Construction employment sees record rebound in May
- The construction industry added 464,000 net new jobs in May, the largest monthly increase in construction jobs since the government began tracking employment in 1939 and a drastic improvement from April, which recorded the industry’s largest month-over-month job loss.
- While nonresidential construction employment lost more than 570,000 jobs on net in April, a total of 237,000 net new jobs were added in May, according to an Associated Builders and Contractors analysis of data released Friday by the U.S. Bureau of Labor Statistics.
- The data showed job gains in all three nonresidential subsegments: nonresidential building, nonresidential specialty trade contractors and heavy and civil engineering.
“One way to look at this stunning jobs report is to suggest that economists missed the mark by approximately 10.5 million jobs,” said ABC Chief Economist Anirban Basu in a press statement. “Economists polled by Dow Jones had forecasted a decline exceeding 8 million jobs. Instead, the economy added a bit more than 2.5 million jobs. It’s also possible that economists missed the mark by two to four weeks, as the economy opened up faster than most economists expected and consumers have been far more willing to engage the economy than many thought possible given the ongoing personal and public health risks presented by COVID-19.”
The economy beginning its recovery sooner and more dramatically than anticipated is “purely good news” for contractors, he said, as fewer projects are likely to be postponed or canceled.

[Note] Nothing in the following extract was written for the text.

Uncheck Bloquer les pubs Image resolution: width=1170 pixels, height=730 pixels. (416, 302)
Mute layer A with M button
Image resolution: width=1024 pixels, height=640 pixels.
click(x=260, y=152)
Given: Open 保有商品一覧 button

“Combined with rising contractor confidence, as indicated by ABC’s Construction Confidence Index, this will also help accelerate the recovery of state and local government finances as tax collections surge, ultimately resulting in more monies available to finance infrastructure,” he added.
Nevertheless, state and local government finances are facing major challenges, and many local government workers lost jobs in May.
“Make no mistake — these remain treacherous times,” said Basu. “Though economic recovery may have begun, there is still the possibility of a resurgence in infections as stores, restaurants and other businesses reopen.”
Moreover, while unemployment dipped to 13.3% in May, it remains elevated and May 2020 nonresidential employment was 286,000 jobs lower compared to May 2019.
“Labor force participation has been rocked in recent months, and it may be the case that many dislocated workers, including construction workers, will remain out of the labor force for an indefinite period,” he said. “There is also a presidential election later this year, which will create further uncertainty for economic decision makers, including among those who purchase construction services.”
The new numbers follow a month of historic job losses for the construction industry, which lost 975,000 jobs in April, as contractors experienced less demand for their services amid the pandemic. This drop represented approximately 13% of the country’s construction workforce, said Associated General Contractors of America.